Task data:
══════

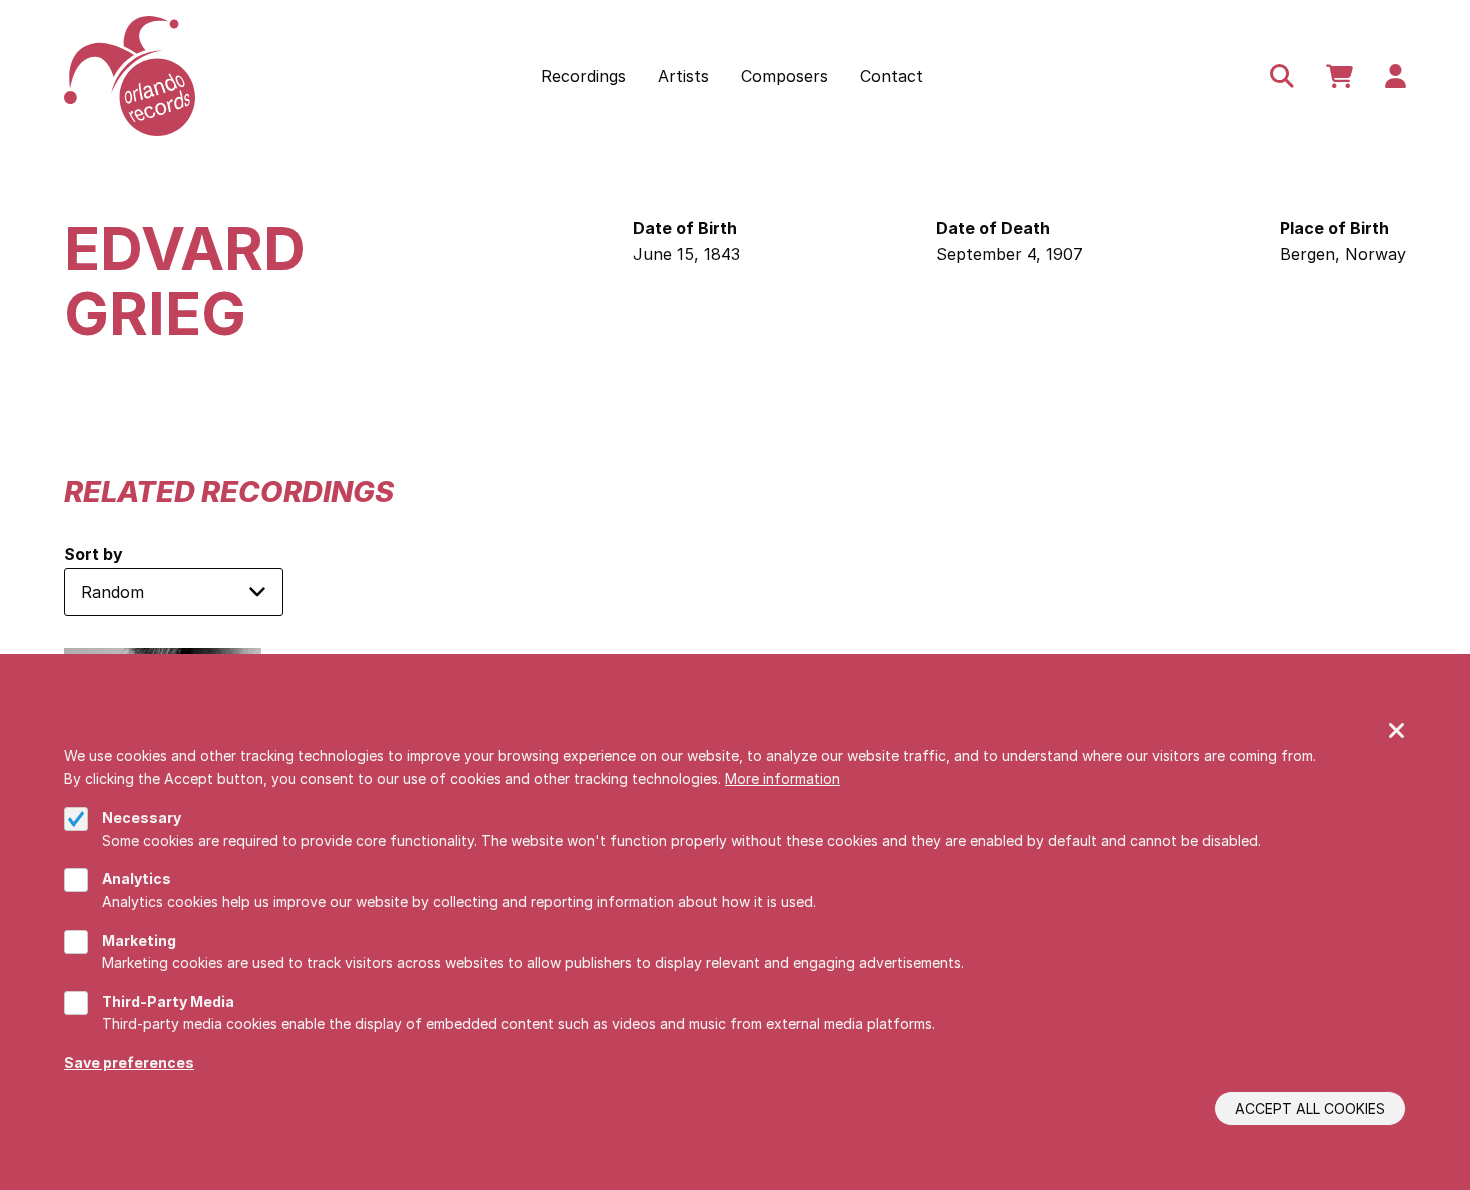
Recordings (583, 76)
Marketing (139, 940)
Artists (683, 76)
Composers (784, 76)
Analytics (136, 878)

══════

About this task: With the pictures left aside, set down each entry above exactly as it stands.

Task result:
Recordings (583, 76)
Marketing (139, 940)
Artists (683, 76)
Composers (784, 76)
Analytics (136, 878)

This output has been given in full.